* _Data_:
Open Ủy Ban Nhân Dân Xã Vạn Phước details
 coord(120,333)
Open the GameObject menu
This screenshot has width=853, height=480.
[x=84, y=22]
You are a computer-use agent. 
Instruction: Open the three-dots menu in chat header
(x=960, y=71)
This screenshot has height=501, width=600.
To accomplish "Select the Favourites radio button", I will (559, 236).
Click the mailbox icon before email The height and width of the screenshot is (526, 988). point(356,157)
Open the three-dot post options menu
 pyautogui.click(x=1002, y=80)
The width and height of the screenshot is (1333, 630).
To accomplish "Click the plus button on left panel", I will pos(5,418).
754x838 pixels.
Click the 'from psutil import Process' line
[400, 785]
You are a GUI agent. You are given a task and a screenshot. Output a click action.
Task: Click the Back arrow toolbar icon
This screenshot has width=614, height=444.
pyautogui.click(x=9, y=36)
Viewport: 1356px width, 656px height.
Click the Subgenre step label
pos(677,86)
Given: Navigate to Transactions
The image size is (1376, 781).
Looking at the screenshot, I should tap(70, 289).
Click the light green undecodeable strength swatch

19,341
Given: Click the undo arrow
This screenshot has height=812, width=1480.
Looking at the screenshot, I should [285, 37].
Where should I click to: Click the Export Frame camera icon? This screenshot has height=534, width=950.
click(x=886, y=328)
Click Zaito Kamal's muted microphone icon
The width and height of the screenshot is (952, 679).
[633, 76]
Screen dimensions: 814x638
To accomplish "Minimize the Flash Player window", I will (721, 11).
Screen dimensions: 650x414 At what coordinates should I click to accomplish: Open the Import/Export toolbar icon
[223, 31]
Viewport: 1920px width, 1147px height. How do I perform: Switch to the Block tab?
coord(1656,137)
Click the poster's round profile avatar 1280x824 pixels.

* _What the exercise asks_:
The data above should be output exactly, with each line intact.

* _Your response_:
Open Ủy Ban Nhân Dân Xã Vạn Phước details
 coord(120,333)
Open the GameObject menu
This screenshot has width=853, height=480.
[x=84, y=22]
You are a computer-use agent. 
Instruction: Open the three-dots menu in chat header
(x=960, y=71)
This screenshot has height=501, width=600.
To accomplish "Select the Favourites radio button", I will (559, 236).
Click the mailbox icon before email The height and width of the screenshot is (526, 988). point(356,157)
Open the three-dot post options menu
 pyautogui.click(x=1002, y=80)
The width and height of the screenshot is (1333, 630).
To accomplish "Click the plus button on left panel", I will pos(5,418).
754x838 pixels.
Click the 'from psutil import Process' line
[400, 785]
You are a GUI agent. You are given a task and a screenshot. Output a click action.
Task: Click the Back arrow toolbar icon
This screenshot has width=614, height=444.
pyautogui.click(x=9, y=36)
Viewport: 1356px width, 656px height.
Click the Subgenre step label
pos(677,86)
Given: Navigate to Transactions
The image size is (1376, 781).
Looking at the screenshot, I should tap(70, 289).
Click the light green undecodeable strength swatch

19,341
Given: Click the undo arrow
This screenshot has height=812, width=1480.
Looking at the screenshot, I should [285, 37].
Where should I click to: Click the Export Frame camera icon? This screenshot has height=534, width=950.
click(x=886, y=328)
Click Zaito Kamal's muted microphone icon
The width and height of the screenshot is (952, 679).
[633, 76]
Screen dimensions: 814x638
To accomplish "Minimize the Flash Player window", I will (721, 11).
Screen dimensions: 650x414 At what coordinates should I click to accomplish: Open the Import/Export toolbar icon
[223, 31]
Viewport: 1920px width, 1147px height. How do I perform: Switch to the Block tab?
coord(1656,137)
Click the poster's round profile avatar 1280x824 pixels.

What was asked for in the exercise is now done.